It's gonna look nice.


----------



## flyingSquirrel (Aug 22, 2011)

DragonSpirit1185 said:


> No problem.
> I plan on doing the tree trunk pillars and then make roots that will come off of it.
> It's gonna look nice.


Sweet, are you posting a build thread? I can't wait to see how it comes out


----------



## DragonSpirit1185 (Dec 6, 2010)

flyingSquirrel said:


> Sweet, are you posting a build thread? I can't wait to see how it comes out


Nah man I'm broke....eating off Rahmen noodles.
Ole lady ran off with my kid and she had the job.
I was a stay at home dad making reptile products for a local pet store.
Been trying to find a job but it's not looking good thus far.

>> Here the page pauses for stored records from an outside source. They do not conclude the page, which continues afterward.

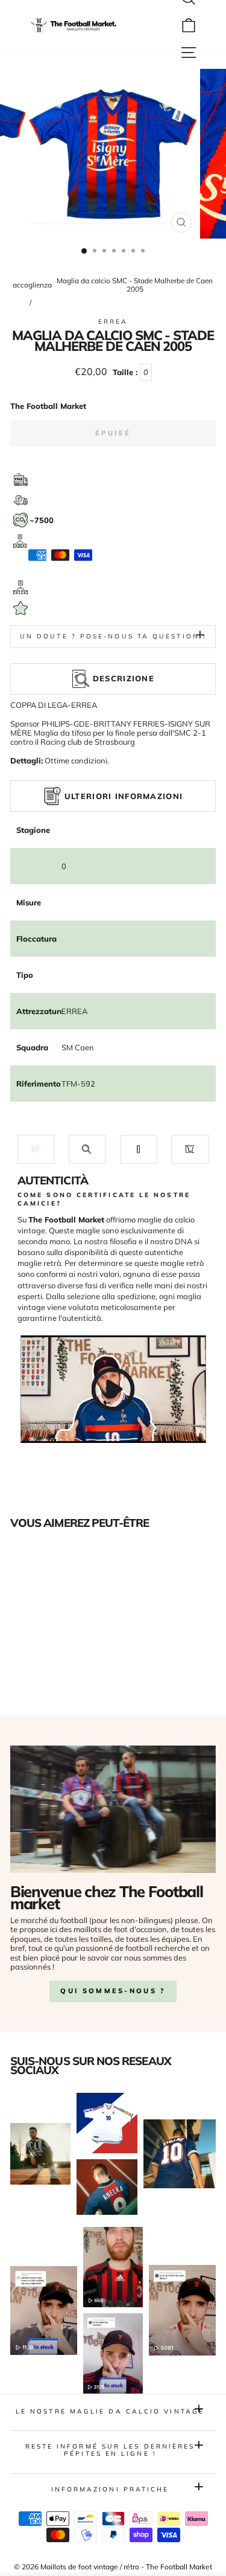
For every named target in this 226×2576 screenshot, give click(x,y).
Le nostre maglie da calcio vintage (110, 2411)
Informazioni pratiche (110, 2489)
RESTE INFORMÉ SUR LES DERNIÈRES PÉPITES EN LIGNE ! (110, 2450)
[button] (36, 1149)
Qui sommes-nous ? (112, 1991)
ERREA (113, 322)
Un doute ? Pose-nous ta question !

Hopefully one day it will happen.....I hope
Sorry for getting off topic a bit lol

Can't wait to see this tank done


----------



## flyingSquirrel (Aug 22, 2011)

DragonSpirit1185 said:


> Nah man I'm broke....eating off Rahmen noodles.
> Ole lady ran off with my kid and she had the job.
> I was a stay at home dad making reptile products for a local pet store.
> Been trying to find a job but it's not looking good thus far.
> ...


Wow, really sorry to hear about your hard times. Trust me, I know a thing or two about struggles in life though. Hang tough my friend!


----------